The first thing you will notice with the Diesel Wicked is it’s distinct extended red band that is placed at the tip of the cigar; probably added not only for visual appeal but to foreshadow that it tastes different than most cigars you will try. Additionally, the standard band itself is a weird mesh up of pink font with a charcoal background. The Diesel Wicked itself feels like care was placed into it’s construction, with a weight that feels slightly heavier than most cigars of this size, and a wrapper that feels relatively smooth. Conversely, cutting the cigar was fairly easy and did not damage the wrapper at all. Nice.
I had been told the Diesel Wicked was a full bodied cigar, and the cigar definitely makes you aware of it’s full bodied nature in the first few puffs by overwhelmingly tasting like a harsh charcoal. Fortunately this awful charcoal taste subsides and you are greeted by a more pleasant flavours that I can describe as tasting of wood and leather. Unfortunately there is an after taste that I can best describe as tasting like a sweet meat. While I thought that maybe this weird sweet meat flavour might subside or possibly become less pronounced to make way for the otherwise pleasant wood and leather flavours, it doesn’t. Unfortunately it actually felt like this meaty flavour only became more pronounced as I puffed on this cigar. It was only until the last quarter of the Wicked that it felt like this gross meaty flavour subsided, but for obvious reasons this is not ideal for a full bodied cigar such as the Wicked. Otherwise, if you enjoy nice thick draws of smoke, the Wicked delivers on this front, but it’s a matter of whether or not you want to endure the gross meaty flavour that accompanies those thick draws of smoke.
I had high hopes for the Diesel Wicked, but it mostly failed to deliver. With that being said, I am staying open minded about the rest of Diesel’s line-up, and hoping that maybe the Wicked was simply the black sheep of the bunch. The cigar does have it’s allure by offering nice construction and an appealing extended band design that is sure to entice naive buyers, but that is pretty much where the positives of this cigar stops. To be fair, I might just be the odd man out in disliking the meaty flavour of the Wicked, but unless you want to plop down whatever the cost of your cigar shop might be charging for this stick, I suggest steering clear of the Wicked.

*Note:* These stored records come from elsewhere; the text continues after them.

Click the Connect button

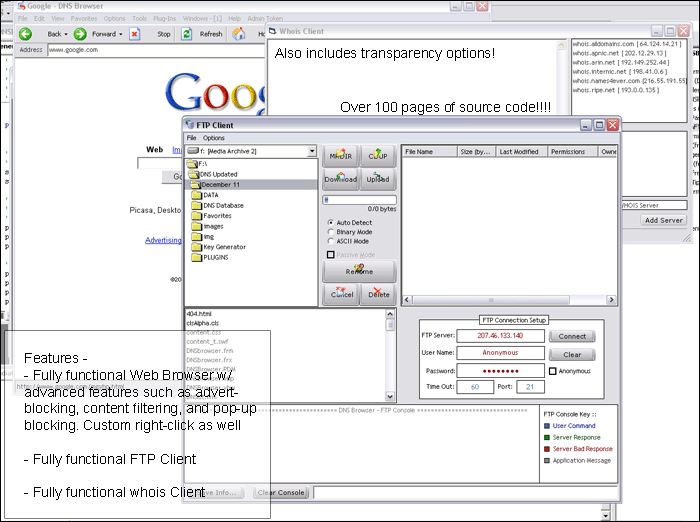573,336
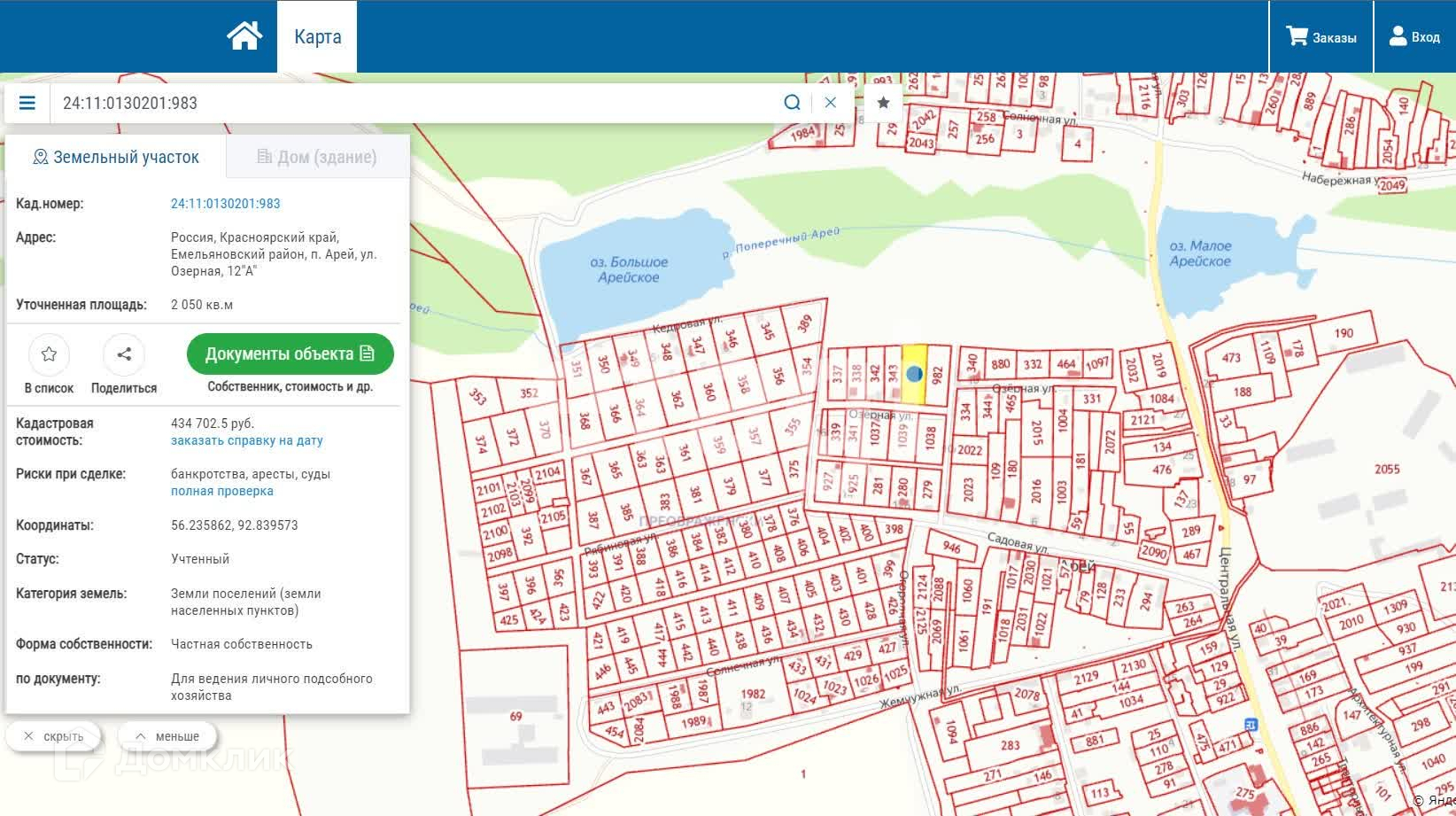Screen dimensions: 1456x816
Task: Open cadastral number 24:11:0130201:983 link
Action: [x=225, y=204]
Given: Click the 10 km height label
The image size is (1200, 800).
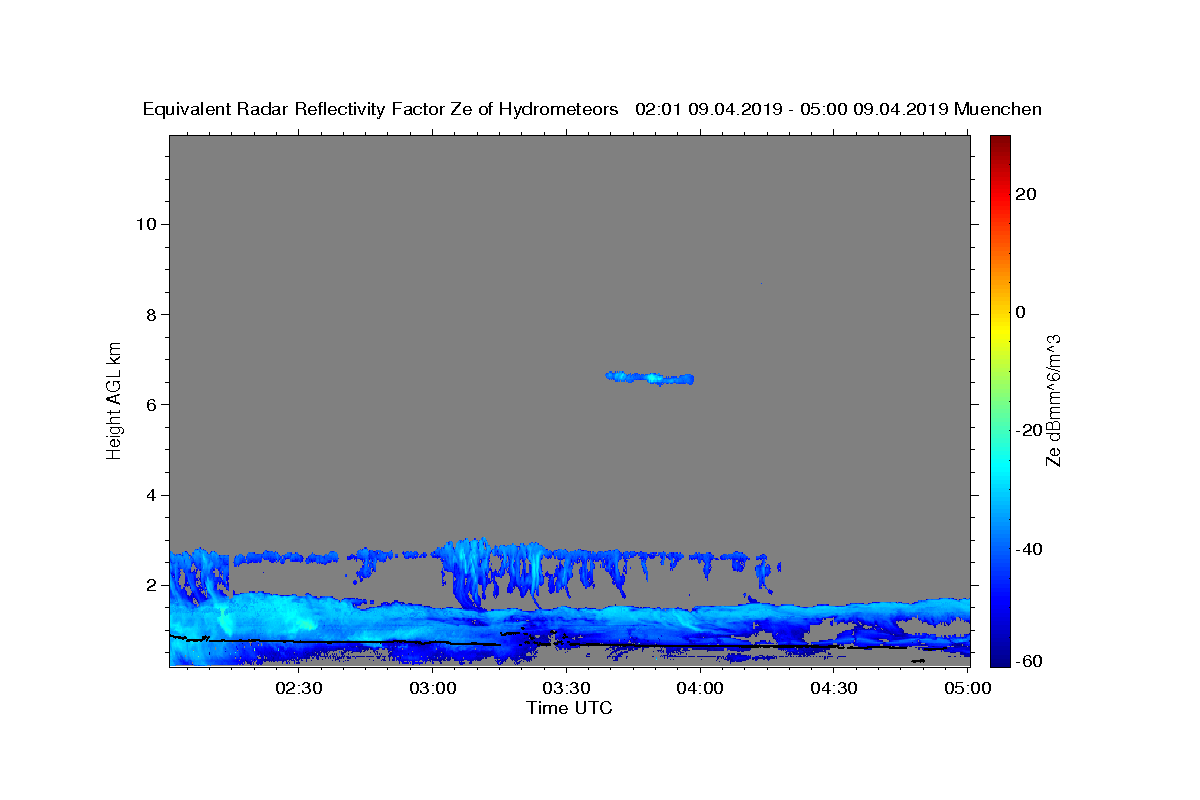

If you are interested in trying the Diesel Wicked cigar, check out Cigar City.
What I’m Smoking
With the holidays coming to an end I have been smoking less. In turn, I only sat down for one cigar this week.
Romeo y Julieta No 2
I had been meaning to try this cigar for awhile, but due to other cigars I had been smoking at the time, this one has been in my humidor for about a two months now. The packaging follows the striking white and red tube that is standard amongst the Romeo y Julieta line. The band also follows the same colour’s as the tube does. The construction of this cigar is nice, and I found it fairly easy to cut this one. The burn is relatively nice, with the ash staying fairly strong throughout. However, with all these pluses, comes the most negative aspect of this cigar: the taste. Unfortunately, unlike the number one, the number two seems to have an unfortunate after taste that I would describe as bitter sweet. The gross after taste did not go away until I was about a quarter done this cigar. The base tobacco itself is fine, but it is brought down by the overwhelming bitter sweet after taste. Overall, I doubt I will buy another one of these, and if I’m feeling like a cigar in this line, I will most certainly stick to the number one.